Thursday, September 15, 2016


Big Brother Is Watching, Documenting, Dictating, and  Paying You
Big Brother is watching you.
George Orwell,  1984
He who pays the piper calls the tune
Proverb

           Times are changing
            In the good old days, after World War II, physicians got much of what they wanted.  They had access to more resources and unprecedented economic growth.  The public wanted more health care, more physicians, and more hospitals. Physicians were respected,  were deferred to,  and received the money they wanted.   The medical world was theirs for the taking.

             But then came Medicare in 1965, rising costs,  diagnostic related groups,  managed care,  the HMO Act of 1973, medical technology advances,   computer driven CT and MRI scans, renal dialysis, organ transplants, and joint replacements, and open heart procedures,  stents, and the relentless rise of government and  corporate surrogates such as insurers,  hospitals, integrated health organizations,  big pharma, and the so-called medical industrial complex.

           Along with this rise came shifting sources of power and influence.   Physicians were no longer that only game in town.   They had to set aside time, energy, and personal resources to form organizations and to devote their time to activities they did not find personally satisfying to keep their place in power spectrum.

         Power became diffuse.   Government, because it was paying for more and more care, began to dictate the terms of patient engagement – what procedures  could be done and what price.    Physicians had to negotiate with insurers to remain in their networks.

         Government become more watchful, meddlesome, and intrusive, and with new computer technologies, they had the power to impose their will.   Government  decided tat power could be exercised in the form of electronic records  which could be installed in every doctor’s office and could be used to document  everything entailed in the diagnostic and therapeutic activity.   Furthermore,  it could used to determine what was of “value” to the patient,  what was the proper optimal quality/outcome equation,  what separated the good doctors from the bad doctors,   what they should be paid,  and how this magical electronic technology could be used to centralize power,  to homogenize and standardize physician behavior, and achieve continuous quality improvement and total quality control.

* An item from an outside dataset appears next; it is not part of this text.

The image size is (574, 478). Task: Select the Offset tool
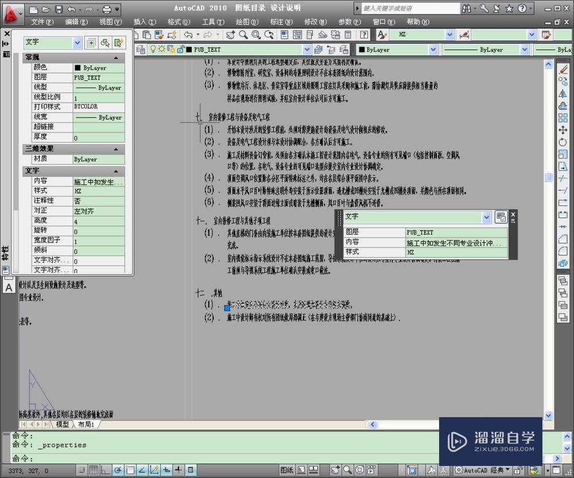click(564, 104)
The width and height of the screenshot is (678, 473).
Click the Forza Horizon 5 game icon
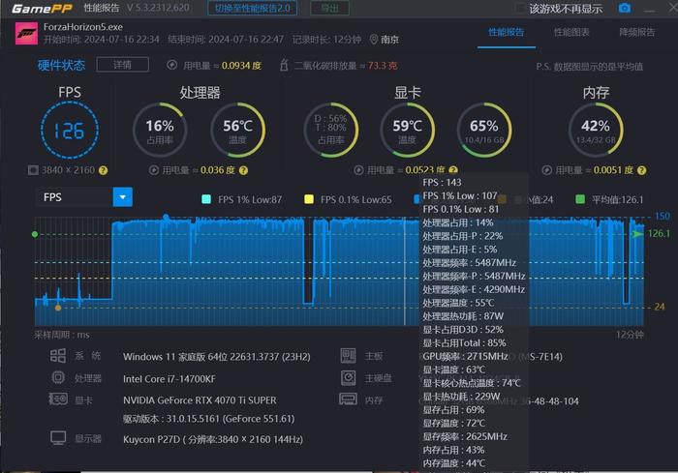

             But government failed to recognize that  there is no magical way to influence physicians and to bring them to heel, that quality is an elusive concept,  that individual physicians and patients cannot be reduced to data points,  that physicians and patients alike cherish privacy and confidentiality ,  that data on populations may not apply to individuals,  and that somebody must decide what to do and how to diagnose and treat individual patients.